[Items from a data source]

◇ ◇ ◇ ◇

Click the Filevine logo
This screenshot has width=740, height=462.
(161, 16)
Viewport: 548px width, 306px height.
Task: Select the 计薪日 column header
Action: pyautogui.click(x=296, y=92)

◇ ◇ ◇ ◇

# EXERCISE
Each entry above is to be copied out exactly.

# EXPECTED ANSWER
Click the Filevine logo
This screenshot has width=740, height=462.
(161, 16)
Viewport: 548px width, 306px height.
Task: Select the 计薪日 column header
Action: pyautogui.click(x=296, y=92)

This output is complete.